[Opening Information given section]

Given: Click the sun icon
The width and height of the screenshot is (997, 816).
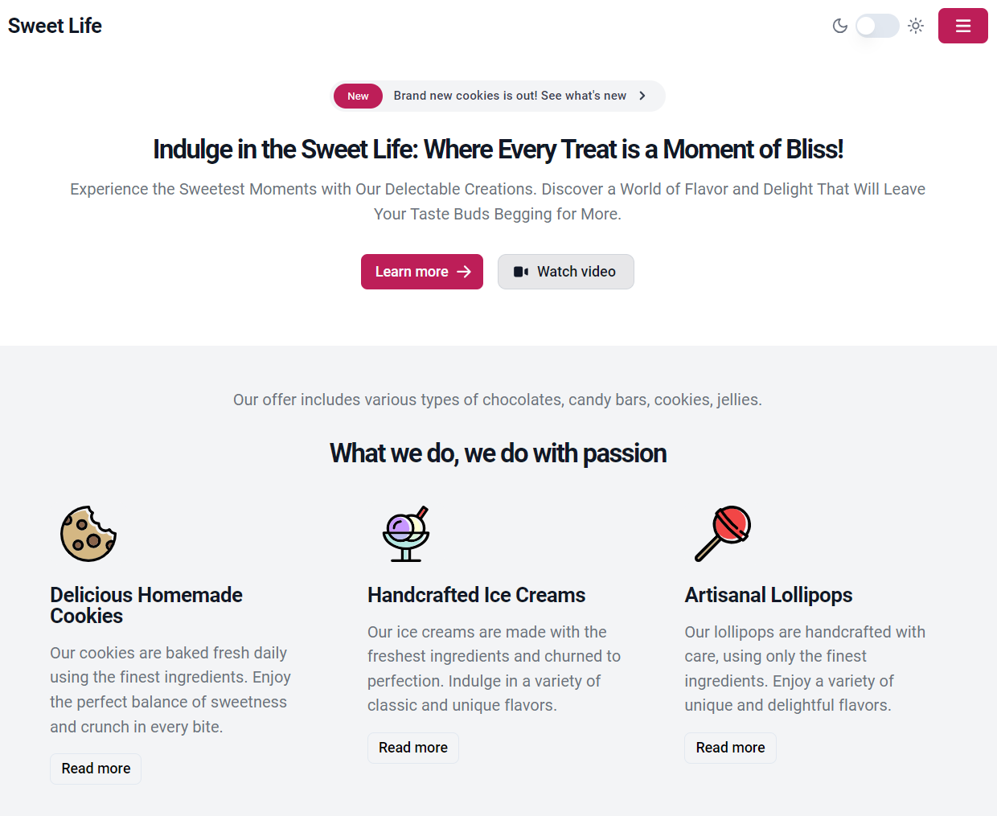Looking at the screenshot, I should pyautogui.click(x=916, y=26).

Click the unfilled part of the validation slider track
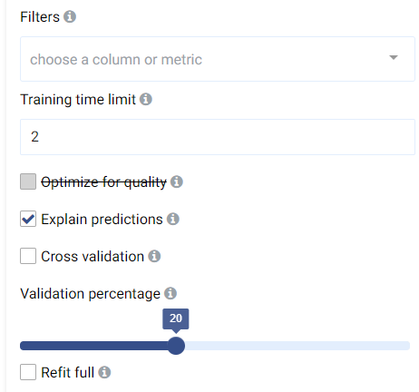tap(297, 346)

[Closing Information given section]

How to complete this task |
Each record is to be written out exactly. No picture goes in.

Written response |
Given: Click the sun icon
The width and height of the screenshot is (997, 816).
Looking at the screenshot, I should pyautogui.click(x=916, y=26).

Click the unfilled part of the validation slider track
tap(297, 346)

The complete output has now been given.